概要
ワークロード ID の継続的アクセス評価 (CAE) により、組織のセキュリティが向上します。 条件付きアクセスの場所とリスク ポリシーをリアルタイムで適用し、ワークロード ID のトークン失効イベントを即座に適用します。
継続的アクセス評価では、現在、マネージド ID はサポートされていません。
サポートのスコープ
ワークロード ID の継続的なアクセス評価は、リソース プロバイダーとして Microsoft Graph に送信されたアクセス要求でのみサポートされます。 今後、さらに多くのサービスが追加される予定です。

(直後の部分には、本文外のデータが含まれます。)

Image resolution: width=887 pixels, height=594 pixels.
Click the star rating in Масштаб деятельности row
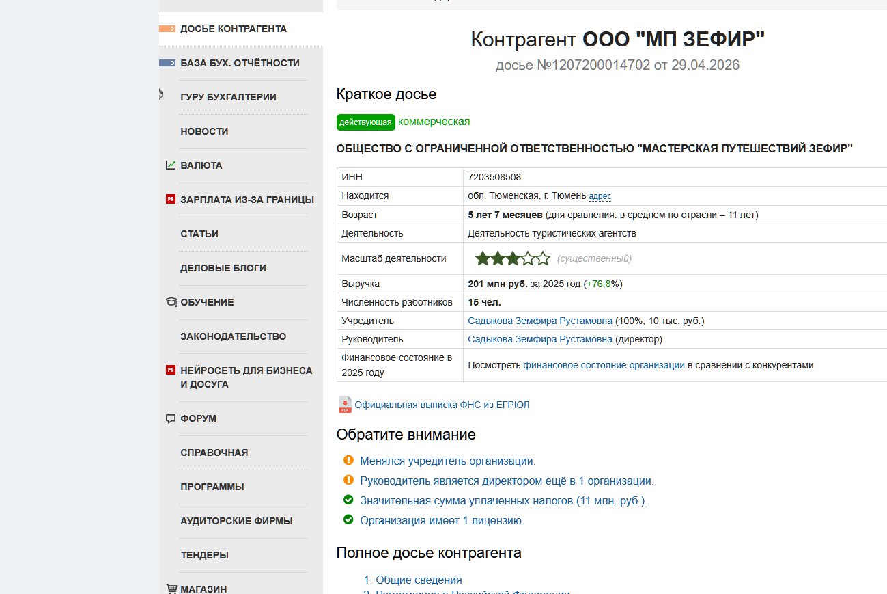click(512, 258)
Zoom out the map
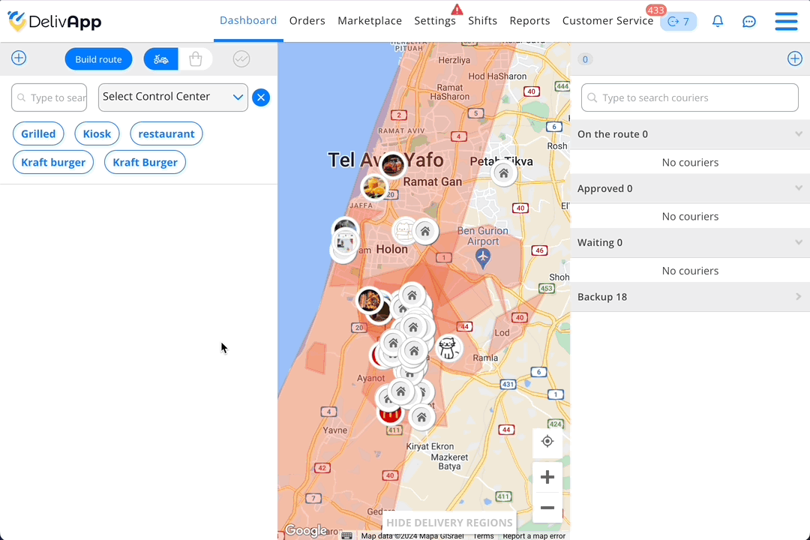 [547, 508]
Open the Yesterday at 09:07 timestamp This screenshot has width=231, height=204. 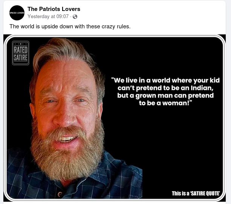click(48, 16)
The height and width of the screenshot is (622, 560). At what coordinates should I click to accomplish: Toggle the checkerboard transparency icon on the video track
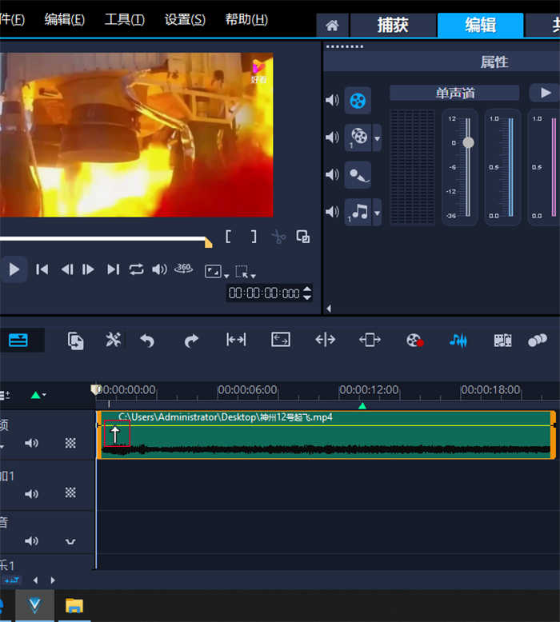click(70, 443)
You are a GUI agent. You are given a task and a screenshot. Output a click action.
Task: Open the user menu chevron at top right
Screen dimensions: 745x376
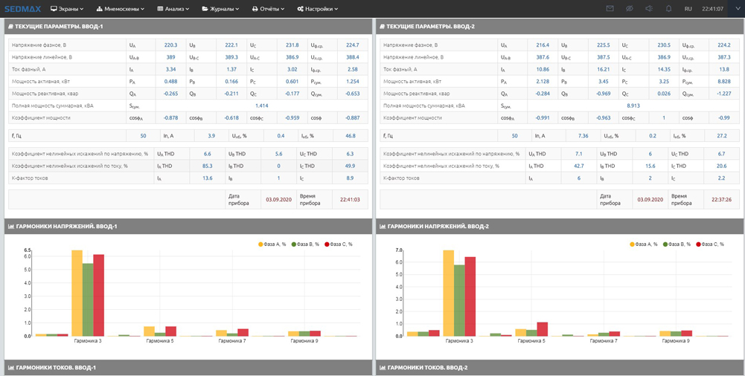(x=736, y=9)
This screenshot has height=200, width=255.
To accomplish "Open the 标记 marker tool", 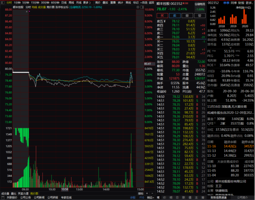I will point(136,2).
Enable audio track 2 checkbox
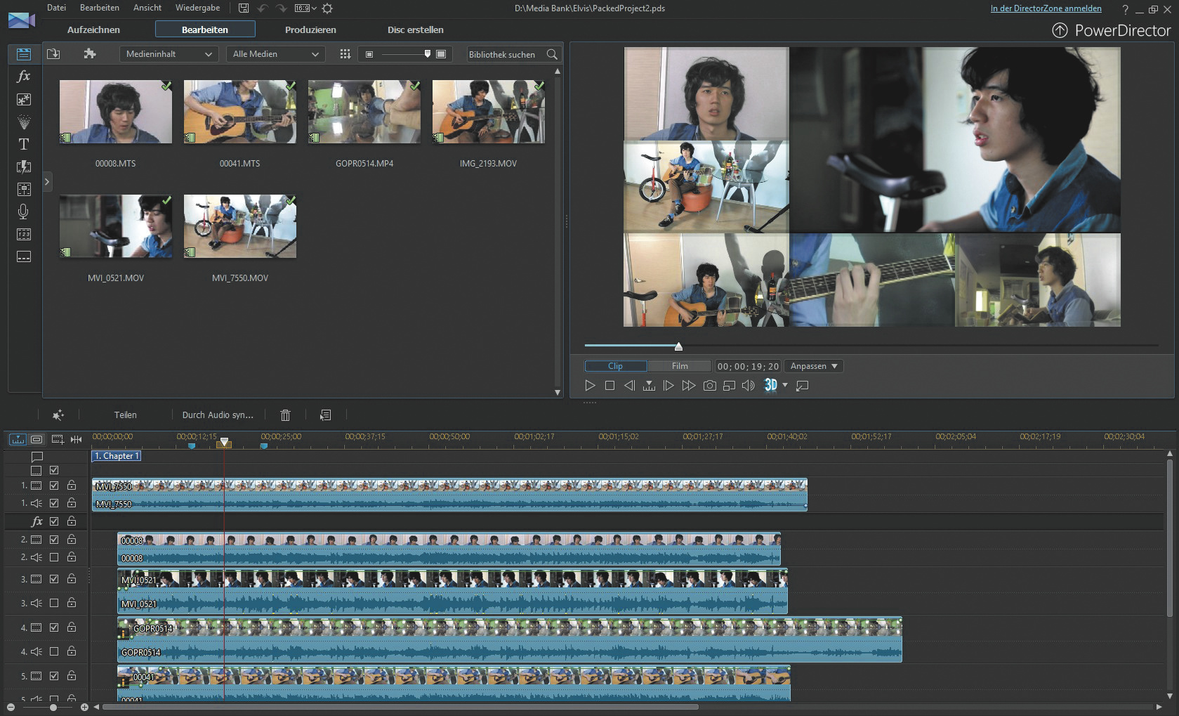 tap(54, 557)
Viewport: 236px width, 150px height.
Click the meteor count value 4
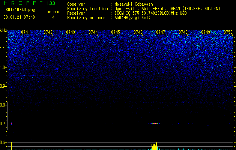53,17
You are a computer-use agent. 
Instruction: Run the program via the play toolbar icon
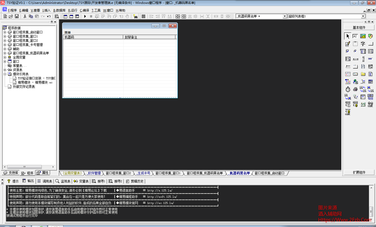tap(85, 16)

基幹業務 (LOB) アプリケーションのサービス プリンシパルがサポートされています。
次の失効イベントがサポートされています。
- サービス プリンシパルの無効化
- サービス プリンシパルの削除
- Microsoft Entra ID Protection によって検出された高いサービス プリンシパル リスク
ワークロード ID の継続的なアクセス評価では、 場所とリスクを対象とする条件付きアクセス ポリシーがサポートされます。
アプリケーションを有効にする
開発者は、API 要求にxms_ccを省略可能なクレームとして含める場合、ワークロード ID の継続的アクセス評価に参加できます。 アクセス トークン内の xms_cc クレームが cp1 の値を持つ場合は、クライアント アプリケーションがクレームチャレンジを処理できることを確認するための正式な方法です。 アプリケーションでこれを機能させる方法の詳細については、「 要求チャレンジ、要求要求、およびクライアント機能」を参照してください。
無効にする
オプトアウトするには、xms_ccの値を持つcp1要求を送信しないでください。
Microsoft Entra ID P1 または P2 を持つ組織は、 条件付きアクセス ポリシー を作成して、特定のワークロード ID に適用される継続的アクセス評価を即時停止措置として無効にすることができます。
トラブルシューティング
CAE がトリガーされたためにクライアントのリソースへのアクセスがブロックされると、クライアントのセッションは取り消され、クライアントは再認証する必要があります。 この動作は、サインイン ログで確認できます。
サインイン ログでサインイン アクティビティを確認するには、次の手順に従います。
- Microsoft Entra 管理センターに、少なくともセキュリティ閲覧者としてサインインします。
- Entra ID>監視と状態>サインイン ログ>サービス プリンシパル サインインに移動します。フィルターを使用してデバッグ プロセスを簡素化します。
- エントリを選択すると、アクティビティの詳細が表示されます。 [継続的アクセス評価] フィールドには、特定のサインイン試行に対して CAE トークンが発行されているかどうかを示します。